James 3:17 - But the wisdom that comes from heaven is first of all pure. It is also peace loving, gentle at all times, and willing to yield to others. It is full of mercy and good deeds. It shows no partiality and is always sincere.

(My friend Kristen has the gift of wisdom. I spoke with her tonight and here is what she has shared with me tonight and what God has conficted me of throught her.)

Sometimes the obvious stares us straight in the face. I sinned. I didnt look to God for the pain I was feeling the other nite. I posted with the hope of someone listening...but never even went to God first. I could have saved a lot of grief...but this is how we learn...doing things the wrong way. So this is what I learned from my friend Kristen...(aka: my accountability partner, mentor, role-model, best-friend.)
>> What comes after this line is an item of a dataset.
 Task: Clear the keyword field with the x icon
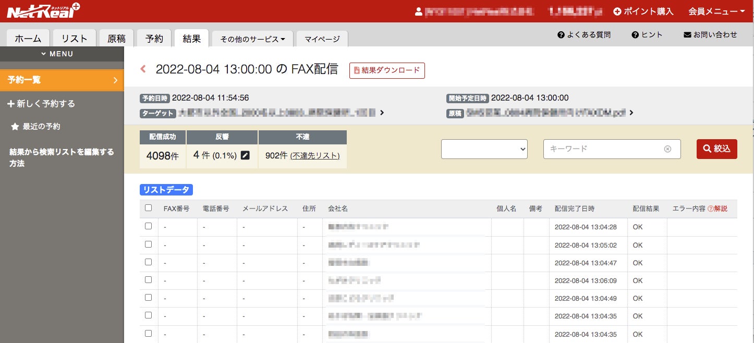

Instead of venting my feelings out to the world, I should have looked to God. There was no reason why I couldnt have wrote that "post" as a journal entry/prayer to God and ask him to listen and help me through it. After all, the journal is private, and God knows what's in my heart.

And then I should have PRAYED...LISTENED...WAITED...to what God had to say...and the next day I could have approached the people I felt rejected by and got to the bottom of the situation and communicated how I felt or went to someone I trusted to get insight.

But, sometimes we need to learn the hard way for us to learn. The good thing ofcourse is that God can and will bring GOOD out of all the bad. My prayer is that this will make our relationships stronger. That we can communicate, so as not to hurt one other by not revealing things that need to be said.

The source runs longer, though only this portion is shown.